EXERCISE INPUT >>
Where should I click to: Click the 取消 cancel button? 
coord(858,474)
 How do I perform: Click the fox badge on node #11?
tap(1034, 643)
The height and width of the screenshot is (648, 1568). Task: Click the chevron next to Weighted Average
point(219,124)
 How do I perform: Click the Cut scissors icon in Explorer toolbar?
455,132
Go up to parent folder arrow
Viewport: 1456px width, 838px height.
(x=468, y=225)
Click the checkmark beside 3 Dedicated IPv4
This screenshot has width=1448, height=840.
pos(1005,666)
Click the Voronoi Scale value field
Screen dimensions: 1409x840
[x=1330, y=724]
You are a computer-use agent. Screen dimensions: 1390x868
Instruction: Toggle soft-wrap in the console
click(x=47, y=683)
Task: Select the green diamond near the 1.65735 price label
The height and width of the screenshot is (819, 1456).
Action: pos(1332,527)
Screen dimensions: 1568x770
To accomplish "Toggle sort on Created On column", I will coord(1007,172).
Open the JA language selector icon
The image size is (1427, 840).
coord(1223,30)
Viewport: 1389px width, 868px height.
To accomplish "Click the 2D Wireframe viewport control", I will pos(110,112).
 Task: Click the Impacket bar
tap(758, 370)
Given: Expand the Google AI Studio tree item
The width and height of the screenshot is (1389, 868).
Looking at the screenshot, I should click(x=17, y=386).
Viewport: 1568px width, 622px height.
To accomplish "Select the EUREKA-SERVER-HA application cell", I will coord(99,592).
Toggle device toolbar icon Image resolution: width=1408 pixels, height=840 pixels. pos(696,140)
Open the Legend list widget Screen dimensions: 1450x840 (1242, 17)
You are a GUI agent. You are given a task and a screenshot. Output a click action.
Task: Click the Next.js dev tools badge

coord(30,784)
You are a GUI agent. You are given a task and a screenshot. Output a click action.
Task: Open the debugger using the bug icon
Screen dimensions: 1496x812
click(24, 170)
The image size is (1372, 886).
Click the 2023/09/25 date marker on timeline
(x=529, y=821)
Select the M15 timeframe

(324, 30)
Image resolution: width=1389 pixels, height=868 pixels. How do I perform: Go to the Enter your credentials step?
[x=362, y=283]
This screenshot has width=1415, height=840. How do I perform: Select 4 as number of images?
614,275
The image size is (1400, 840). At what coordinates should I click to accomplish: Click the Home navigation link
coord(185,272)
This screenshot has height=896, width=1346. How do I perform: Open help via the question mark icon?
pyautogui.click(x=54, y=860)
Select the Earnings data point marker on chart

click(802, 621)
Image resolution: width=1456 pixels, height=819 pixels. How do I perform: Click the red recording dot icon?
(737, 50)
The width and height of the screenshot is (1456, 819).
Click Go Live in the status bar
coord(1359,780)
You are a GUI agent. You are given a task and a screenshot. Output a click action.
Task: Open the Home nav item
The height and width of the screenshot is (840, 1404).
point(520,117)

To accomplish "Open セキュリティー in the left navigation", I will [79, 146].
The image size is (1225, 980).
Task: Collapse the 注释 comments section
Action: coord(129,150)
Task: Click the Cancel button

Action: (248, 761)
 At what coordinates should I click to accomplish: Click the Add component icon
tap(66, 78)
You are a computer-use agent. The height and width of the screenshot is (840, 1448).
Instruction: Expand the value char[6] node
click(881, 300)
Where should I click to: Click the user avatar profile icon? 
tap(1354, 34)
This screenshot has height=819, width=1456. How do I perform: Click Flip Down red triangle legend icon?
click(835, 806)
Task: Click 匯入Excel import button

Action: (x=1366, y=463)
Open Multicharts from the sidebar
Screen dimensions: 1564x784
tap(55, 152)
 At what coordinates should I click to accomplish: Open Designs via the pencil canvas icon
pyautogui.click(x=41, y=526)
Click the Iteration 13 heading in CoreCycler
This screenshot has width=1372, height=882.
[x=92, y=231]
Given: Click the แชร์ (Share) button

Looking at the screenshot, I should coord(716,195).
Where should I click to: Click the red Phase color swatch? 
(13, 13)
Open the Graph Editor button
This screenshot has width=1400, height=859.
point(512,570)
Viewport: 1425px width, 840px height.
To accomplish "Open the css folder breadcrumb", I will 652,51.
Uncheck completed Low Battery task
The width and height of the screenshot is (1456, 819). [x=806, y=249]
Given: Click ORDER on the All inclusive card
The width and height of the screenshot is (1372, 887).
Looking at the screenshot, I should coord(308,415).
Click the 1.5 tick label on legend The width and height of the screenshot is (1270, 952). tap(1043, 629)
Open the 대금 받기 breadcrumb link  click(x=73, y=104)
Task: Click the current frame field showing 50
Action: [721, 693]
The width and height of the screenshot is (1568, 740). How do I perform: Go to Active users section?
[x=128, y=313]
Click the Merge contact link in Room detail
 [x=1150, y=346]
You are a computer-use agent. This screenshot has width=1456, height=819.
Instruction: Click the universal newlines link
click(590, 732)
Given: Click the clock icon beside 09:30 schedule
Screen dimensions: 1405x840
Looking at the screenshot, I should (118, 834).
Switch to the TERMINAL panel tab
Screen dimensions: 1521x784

INSTRUCTIONS TO FOLLOW >> Print exactly, and only, the lines from the line that contains "The width and height of the screenshot is (1568, 740)." through the last line of the records.

RESULT >>
The width and height of the screenshot is (1568, 740). How do I perform: Go to Active users section?
[x=128, y=313]
Click the Merge contact link in Room detail
 [x=1150, y=346]
You are a computer-use agent. This screenshot has width=1456, height=819.
Instruction: Click the universal newlines link
click(590, 732)
Given: Click the clock icon beside 09:30 schedule
Screen dimensions: 1405x840
Looking at the screenshot, I should (118, 834).
Switch to the TERMINAL panel tab
Screen dimensions: 1521x784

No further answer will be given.